How often do ghosters come back? ›

Some people who have ghosted may return after a few days, while others might return after several weeks, months, or even years. It's important to remember that there is no set timetable, and the timing of a ghoster's return should not be the primary focus.

How many days of no contact is ghosting? ›

How do I know if I've been ghosted? They haven't contacted you in at least 3 days. Some ghosters think disappearing is a kinder way to end a relationship. They factor in the time they've put into the relationship, and they may come to the conclusion that disappearing is best.

What is soft ghosting? ›

Soft ghosting refers to a behavior where one person gradually reduces their level of communication or interaction with another person without fully cutting off contact. Unlike traditional ghosting where all contact abruptly stops, soft ghosting involves a more gradual and subtle reduction in communication.

Should I ask why he ghosted me? ›

When you think someone is ghosting you, it's best to just be up-front and ask them what's going on. Tubbs recommends a message along these lines: Hey! I noticed you haven't been as responsive lately. Is everything OK?

Why am I so upset about being ghosted? ›

Ghosting takes away the opportunity to talk and process, which can allow healing. But without conversation, it can cause someone to question their worth, what they did wrong and [if] the person ever really like[d] them. This can lead to trauma and other severe emotions like depression or anxiety.”

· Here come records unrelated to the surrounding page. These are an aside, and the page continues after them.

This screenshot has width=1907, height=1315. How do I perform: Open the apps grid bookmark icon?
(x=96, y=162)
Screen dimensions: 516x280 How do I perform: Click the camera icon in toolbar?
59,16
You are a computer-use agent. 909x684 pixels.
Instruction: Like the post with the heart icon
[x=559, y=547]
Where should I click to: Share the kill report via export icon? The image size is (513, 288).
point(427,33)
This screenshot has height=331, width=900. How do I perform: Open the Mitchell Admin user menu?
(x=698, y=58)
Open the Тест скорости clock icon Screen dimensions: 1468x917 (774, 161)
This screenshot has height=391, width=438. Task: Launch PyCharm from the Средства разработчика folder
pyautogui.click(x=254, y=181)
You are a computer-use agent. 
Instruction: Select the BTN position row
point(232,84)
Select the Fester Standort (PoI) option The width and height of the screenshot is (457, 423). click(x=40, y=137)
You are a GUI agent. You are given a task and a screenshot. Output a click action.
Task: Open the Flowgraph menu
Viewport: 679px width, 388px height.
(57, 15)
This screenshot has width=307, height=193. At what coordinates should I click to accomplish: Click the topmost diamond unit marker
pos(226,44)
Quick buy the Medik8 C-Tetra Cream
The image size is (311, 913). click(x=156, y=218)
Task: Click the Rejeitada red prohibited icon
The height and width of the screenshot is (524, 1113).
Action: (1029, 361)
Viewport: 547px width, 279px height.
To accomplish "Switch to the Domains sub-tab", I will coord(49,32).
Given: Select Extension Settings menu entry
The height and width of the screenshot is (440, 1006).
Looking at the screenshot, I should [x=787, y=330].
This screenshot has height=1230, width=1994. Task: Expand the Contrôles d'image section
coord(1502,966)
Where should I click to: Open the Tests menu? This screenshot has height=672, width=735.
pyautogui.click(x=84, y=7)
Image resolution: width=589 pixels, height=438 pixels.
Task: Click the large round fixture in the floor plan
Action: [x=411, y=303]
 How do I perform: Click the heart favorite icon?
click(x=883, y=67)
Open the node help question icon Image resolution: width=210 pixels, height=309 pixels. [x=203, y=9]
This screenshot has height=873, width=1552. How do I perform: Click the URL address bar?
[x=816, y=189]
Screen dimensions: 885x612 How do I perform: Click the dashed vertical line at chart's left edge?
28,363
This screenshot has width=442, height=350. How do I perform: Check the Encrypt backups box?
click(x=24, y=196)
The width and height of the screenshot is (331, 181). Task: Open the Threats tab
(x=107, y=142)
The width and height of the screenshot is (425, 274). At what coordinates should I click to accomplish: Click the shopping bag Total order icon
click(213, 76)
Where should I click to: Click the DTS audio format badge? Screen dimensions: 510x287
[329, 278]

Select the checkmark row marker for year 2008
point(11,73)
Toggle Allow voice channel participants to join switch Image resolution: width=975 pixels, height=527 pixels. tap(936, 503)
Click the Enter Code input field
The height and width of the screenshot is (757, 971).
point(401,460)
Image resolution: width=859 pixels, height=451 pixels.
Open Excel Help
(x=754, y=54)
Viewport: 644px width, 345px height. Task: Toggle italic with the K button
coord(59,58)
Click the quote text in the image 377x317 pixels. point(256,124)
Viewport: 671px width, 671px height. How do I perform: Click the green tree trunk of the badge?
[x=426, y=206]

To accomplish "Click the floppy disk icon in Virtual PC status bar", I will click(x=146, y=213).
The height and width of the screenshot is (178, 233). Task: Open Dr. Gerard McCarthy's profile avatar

How should I treat someone who ghosted me? ›

Tips to handle being ghosted
  1. Face reality. It looks like this person isn't giving you what you need. ...
  2. Allow your feelings. No matter what you feel, it's all valid. ...
  3. Amp up your self-care. ...
  4. Avoid dwelling. ...
  5. Don't contact them. ...
  6. Talk with someone. ...
  7. Don't isolate yourself.

Is ghosting emotionally immature? ›

Ghosting is often seen as an immature or passive-aggressive way to end a relationship. In other instances, it may even be a form of emotional abuse.

What are the psychological effects of ghosting someone? ›

Ghosting takes away the opportunity to talk and process, which can allow healing. But without conversation, it can cause someone to question their worth, what they did wrong and [if] the person ever really like[d] them. This can lead to trauma and other severe emotions like depression or anxiety.”

Will a guy ghost you if he likes you? ›

A ghoster's reasons for ghosting are often all about them—they're not ready for a real relationship, real feelings, real conversations—and have nothing to do with you. So if you ever do get ghosted, walk away from that situation knowing you dodged a bullet and you're better off moving on.